Todos los días mataban a un buen número. Tuve en la cárcel muchos sufrimientos, pero también tuve muchas satisfacciones y consolaciones. Nunca me he sentido tan cerca de Dios y tan identificado con Cristo como en aquella Semana Santa de 1951 y durante el tiempo que pasé en la cárcel. Tenía yo entonces 38 años y, al salir de la cárcel, pesaba 35 kilos.
(…)
“A todos mis compañeros de cárcel”
Informativo Santa Rita, abril de 1994
No quiero terminar el capítulo de mi vida en la cárcel sin dedicar un cariñoso recuerdo a mis compañeros de prisión, porque llegué a encariñarme con ellos y ellos me quisieron, me defendieron y hasta me mimaron en cuanto pudieron y a su estilo.
Todos eran chinos y paganos que nunca habían hablado con un “diablo extranjero”. Al principio me miraron como a un bicho raro y no se fiaban de mí. Pero poco a poco, y a medida que me iban tratando y conociendo, fueron cambiando, hasta llegar a quererme, a defenderme, a confiar en mí y a contarme sus penas y sus problemas.
Solamente un preso, pagano, vecino y amigo mío, no me dirigió nunca la palabra y me dio siempre la espalda. Y lo mismo hice yo con él. ¿Por qué? Porque tanto él como yo temíamos que se enterara la policía de nuestra amistad y se ensañaran con él. Sólo alguna vez, cuando nadie nos veía, nos saludábamos con la vista.
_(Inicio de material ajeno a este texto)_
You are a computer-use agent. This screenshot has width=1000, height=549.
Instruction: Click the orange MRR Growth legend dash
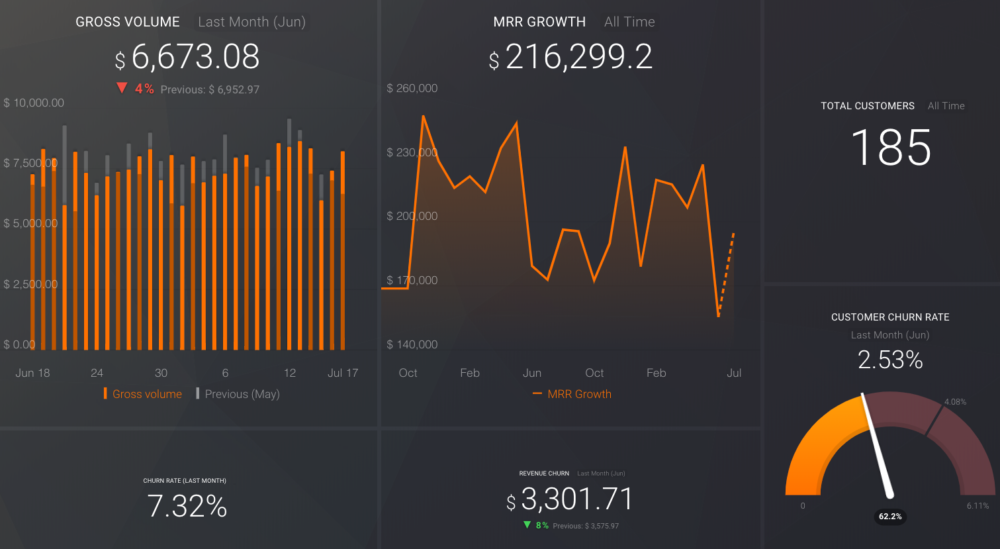(537, 394)
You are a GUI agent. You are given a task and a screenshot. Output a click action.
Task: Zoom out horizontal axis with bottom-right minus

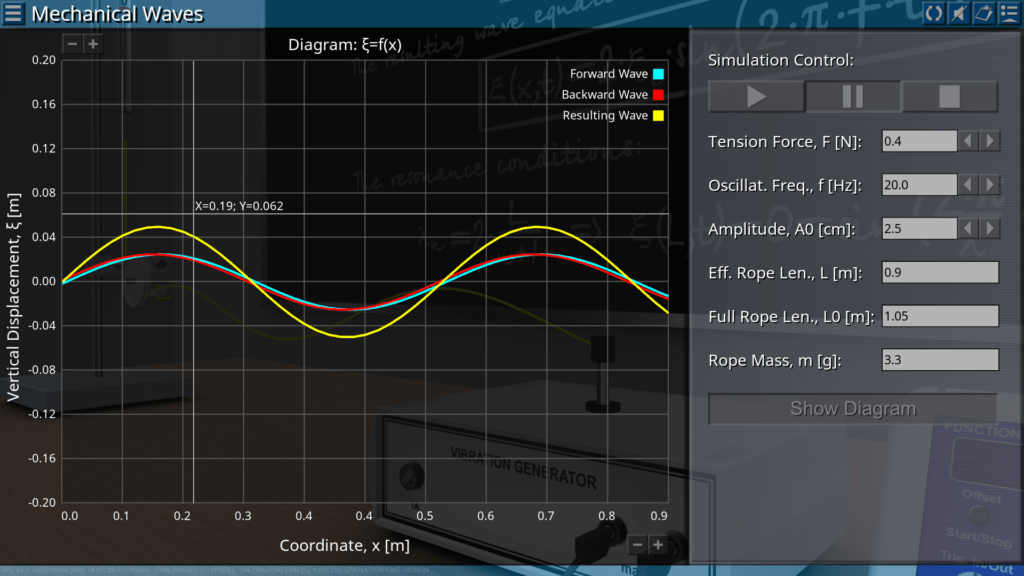pyautogui.click(x=637, y=545)
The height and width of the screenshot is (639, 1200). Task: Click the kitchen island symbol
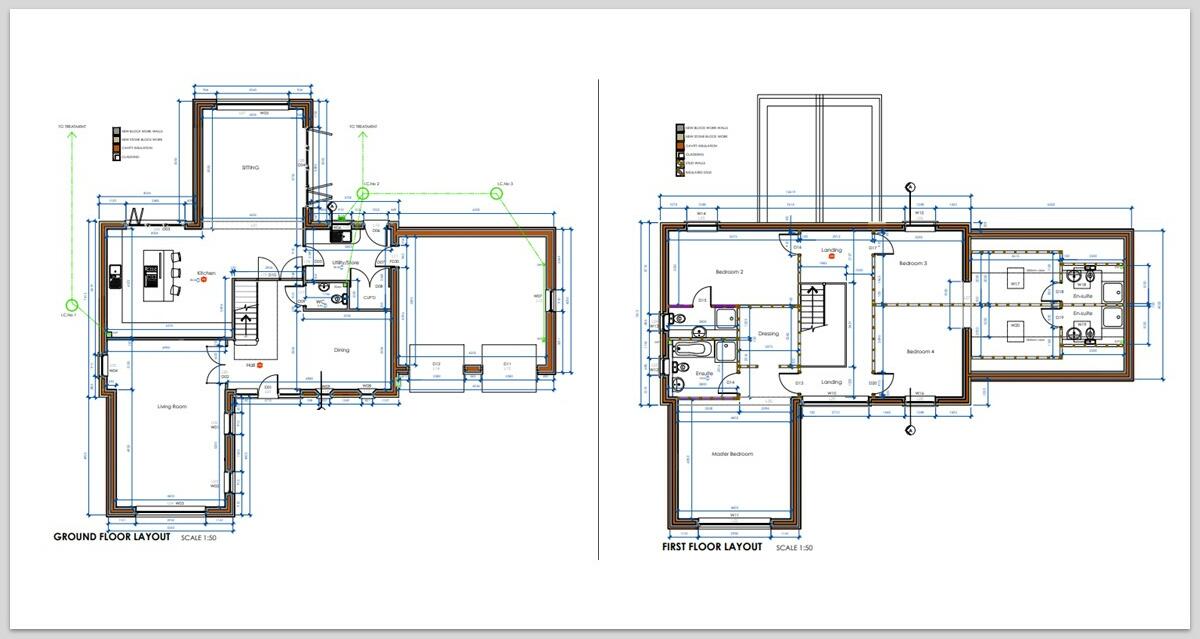pyautogui.click(x=157, y=275)
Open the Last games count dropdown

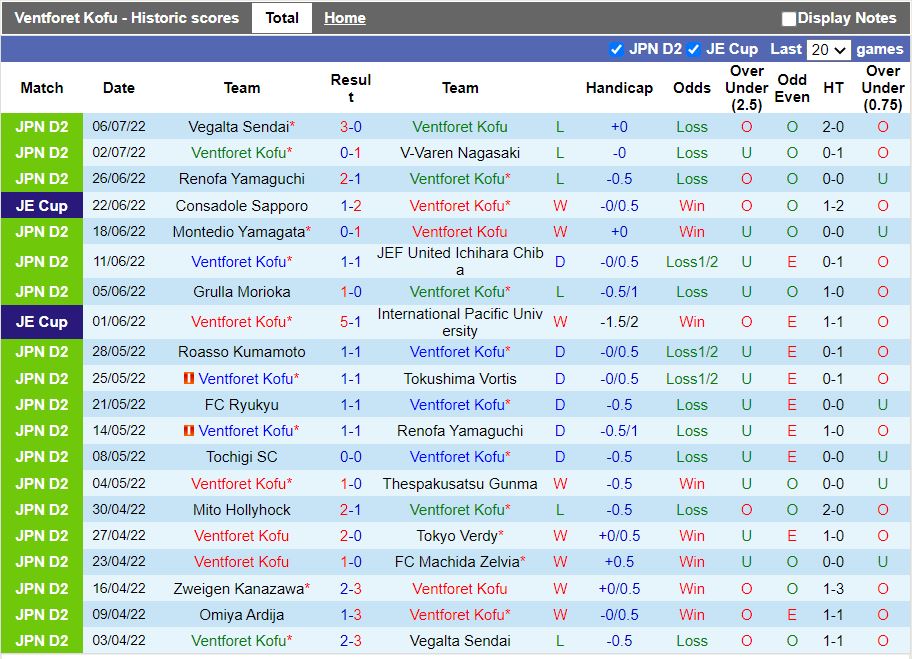(x=827, y=48)
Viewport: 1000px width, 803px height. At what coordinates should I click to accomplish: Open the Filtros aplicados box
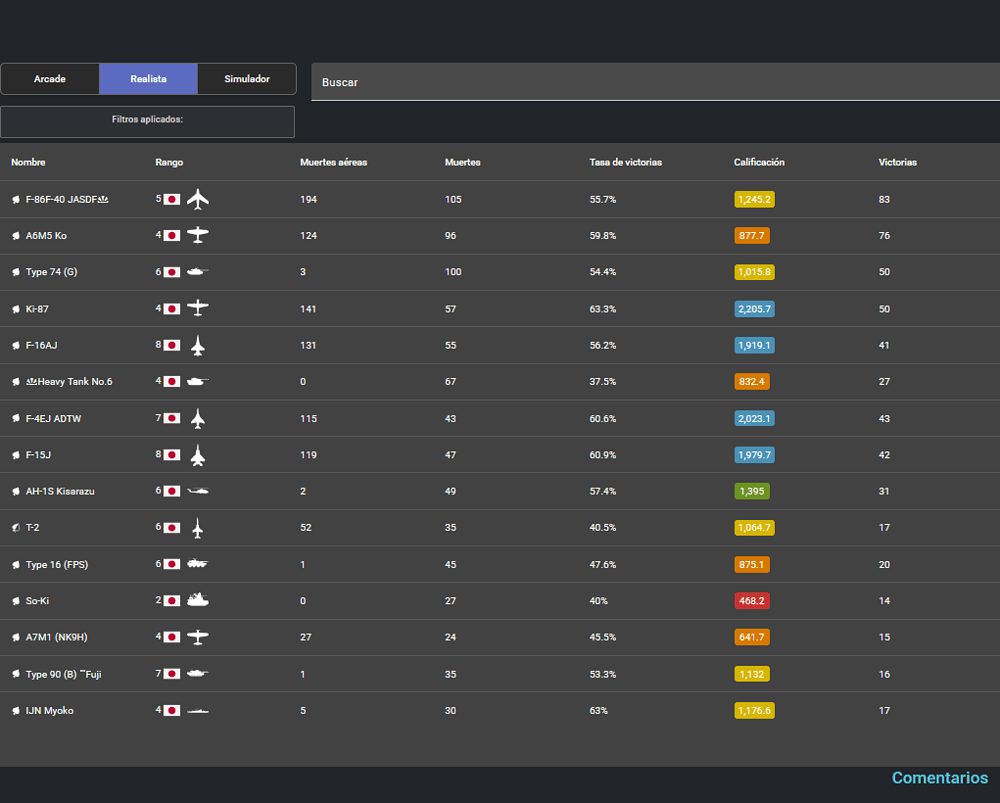tap(147, 122)
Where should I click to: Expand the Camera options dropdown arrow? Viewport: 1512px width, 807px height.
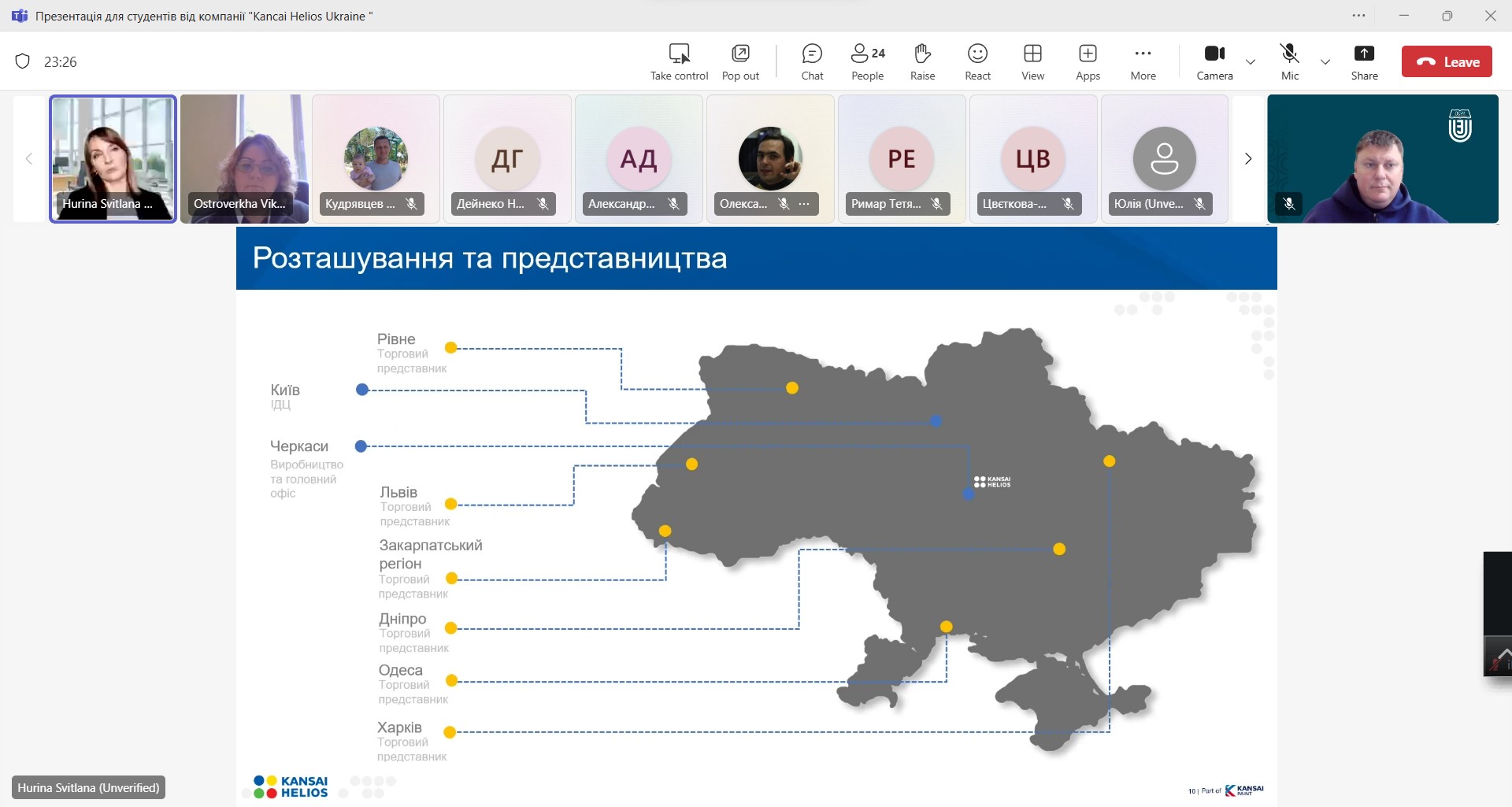(1251, 61)
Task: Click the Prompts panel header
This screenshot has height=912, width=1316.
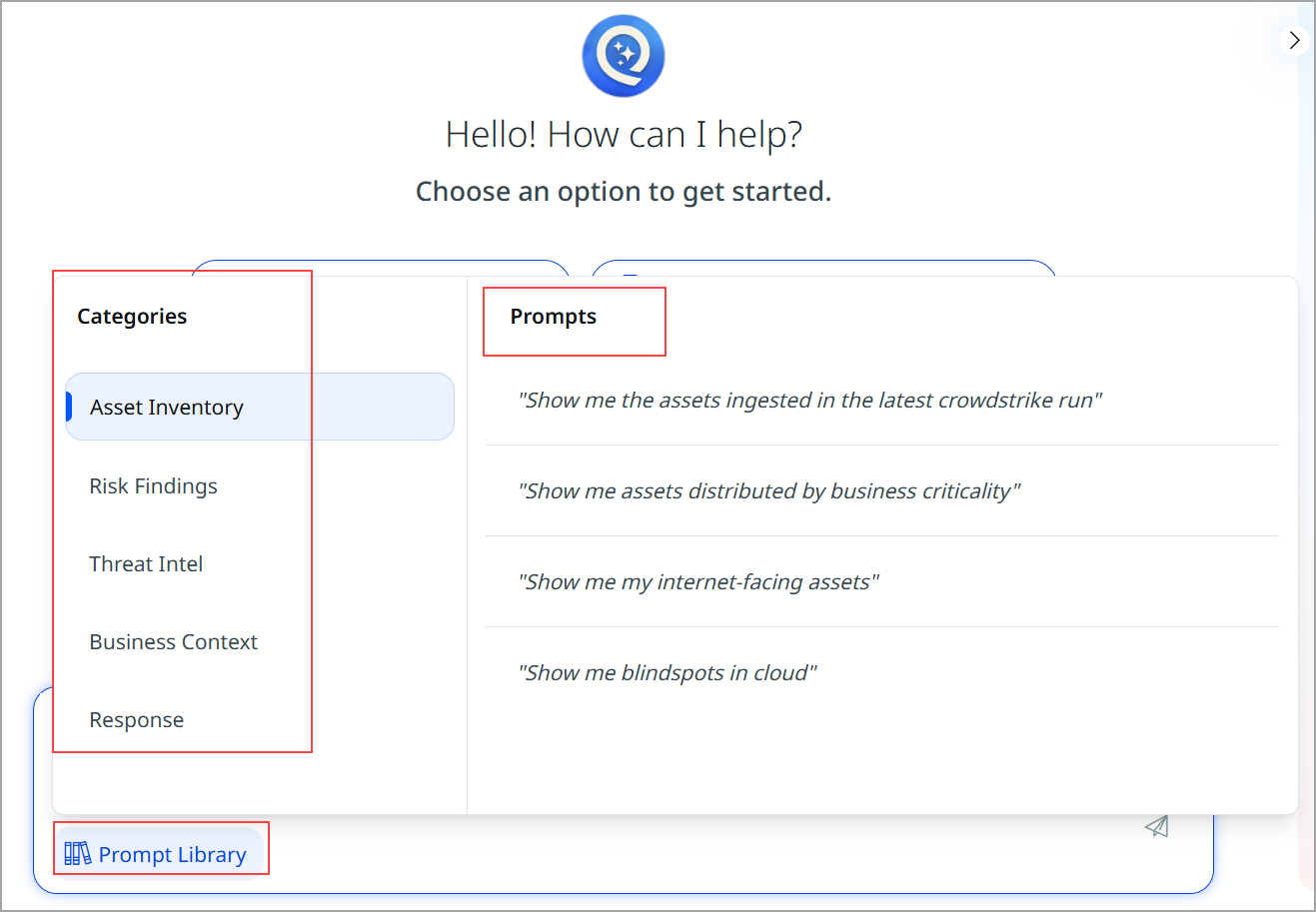Action: pos(554,316)
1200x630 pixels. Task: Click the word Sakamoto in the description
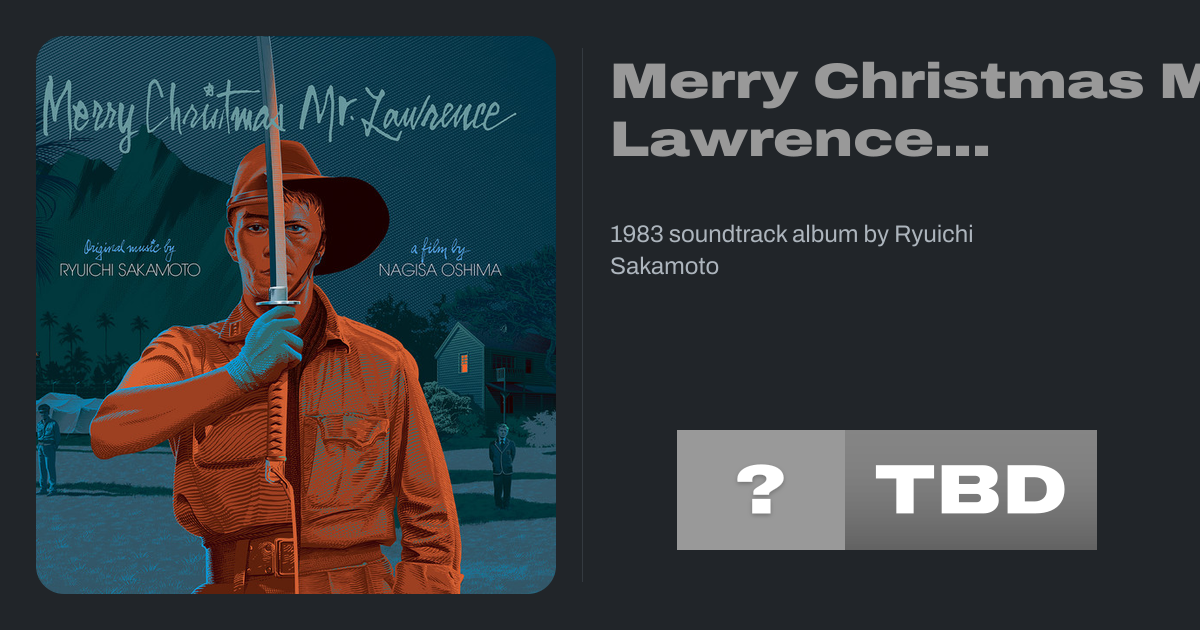pos(664,267)
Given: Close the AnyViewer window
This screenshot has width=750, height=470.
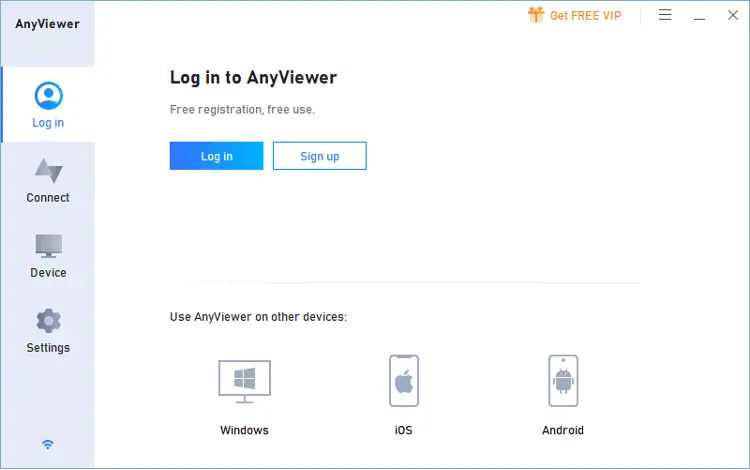Looking at the screenshot, I should (x=733, y=15).
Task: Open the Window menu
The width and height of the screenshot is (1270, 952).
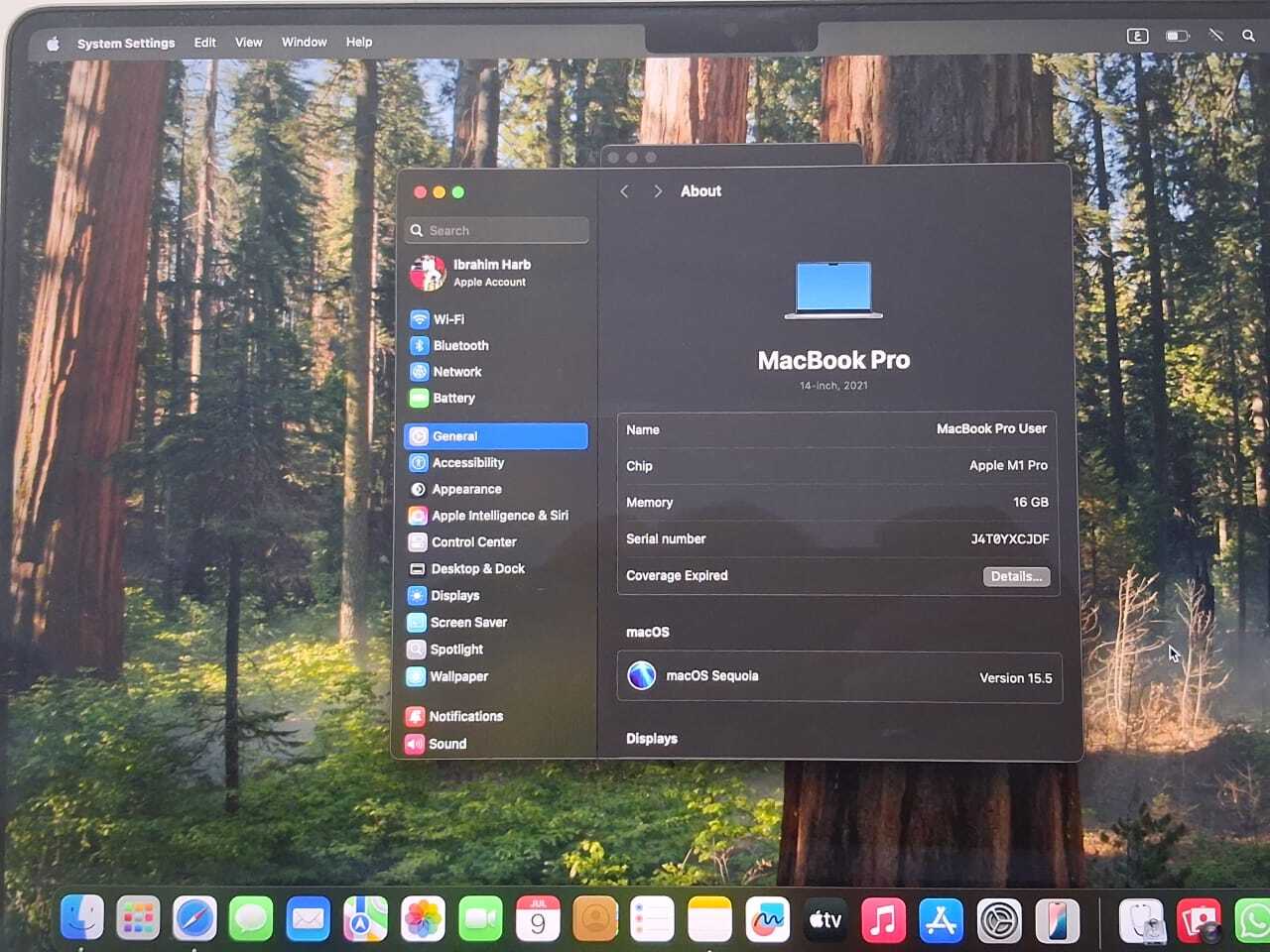Action: [304, 43]
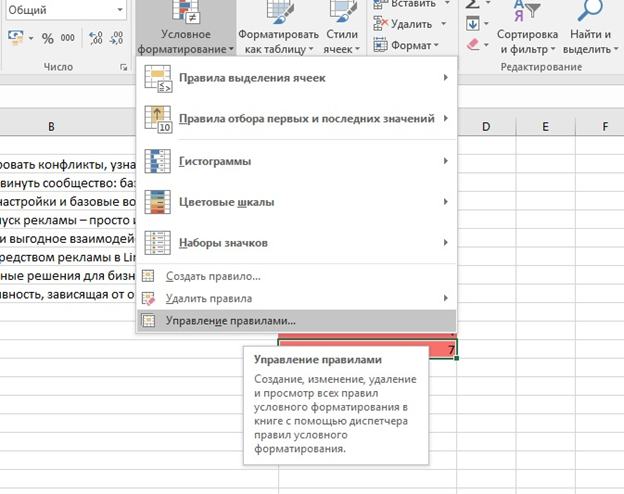Click the thousands separator 000 icon
The image size is (624, 494).
pyautogui.click(x=68, y=39)
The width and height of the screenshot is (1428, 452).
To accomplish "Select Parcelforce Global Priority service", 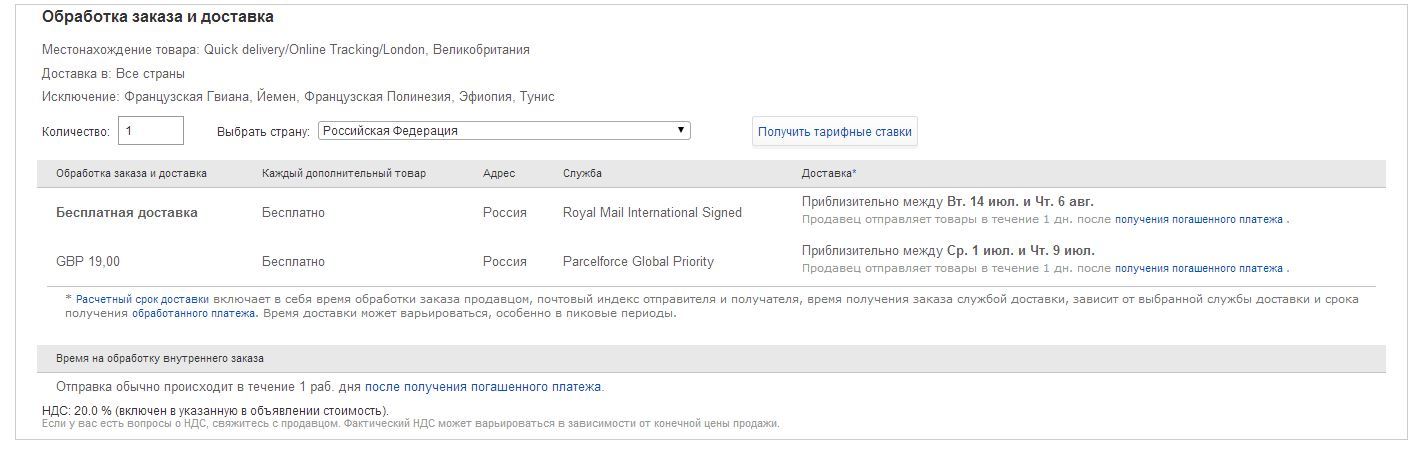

Unos días antes de salir yo de la cárcel, lo sacaron para matarlo. Al pasar junto a mí nos miramos, lo bendije y lo bauticé con el deseo. Y estoy seguro de que él también tuvo el deseo de bautizarse, porque conocía el cristianismo. Por esto, también estoy seguro de que Dios se lo llevó con Él.
Que los presos llegaron a quererme y a defenderme lo demuestra el siguiente caso. Durante la noche, los presos no podíamos movernos ni rascarnos y, a veces, ni toser sin permiso del centinela. Una noche, el centinela de guardia se puso a cantar y noté por su voz que estaba de espaldas y que no me veía, y aproveché esto para cambiar de postura. Él no me vio, pero después notó que me había movido. Me gritó y me mandó ponerme en pie.
Uno de los castigos que nos ponían era sacarnos al patio y tenernos así y de pie toda la noche. O tenernos de la misma manera en la habitación también durante toda la noche. Cuando el centinela me mandó ponerme de pie, yo, en vez de obedecerle, apostadamente saqué los brazos y comencé a bracear y agitarme. Al ver esto, el centinela se enfureció más. Pero los presos que estaban junto a mí le dijeron:
— Está dormido. Si estuviera despierto, ¿cómo iba a hacer lo que hace?
Le convenció este argumento y me dejó en paz. Al día siguiente me dijeron los presos:
— ¿Pero cómo duermes tú? ¿No oíste los gritos que te dio el centinela?
— Sí, les dije, pero hice lo que hice para disimular y para que se convenciera de que estaba dormido y me dejara en paz.
— ¡Qué tío más listo y granuja eres!, me dijeron, riéndose. Tuve confianza para decirles la verdad, porque estaba convencido de que nadie me delataría.
Este caso y otros demuestran el cariño que me tenían. Yo también me encariñé con ellos y los quise con toda mi alma. Y cuando los veía sufrir y, sobre todo, cuando los sacaban a matar, me apenaba como si fueran hermanos míos.
Justo es, por tanto, que no me olvide de aquellos buenos amigos y compañeros de penas. Cuando salí de la cárcel, ellos se alegraron de mi libertad, pero también lo sintieron, porque perdían a un amigo de verdad. Y yo salí con la pena de dejarlos allí. Y es más, si entonces me hubieran dicho “puedes salir o quedarte, si quieres”, seguramente me hubiera quedado, pues sé que mi presencia y mi conversación les hacía mucho bien.
Yo fui el único preso que salió con vida de aquella cárcel, por ser extranjero. Todos los demás murieron fusilados, pero viven en mi memoria, en mi corazón y en mis oraciones. Que Dios los tenga a todos ellos en su gloria.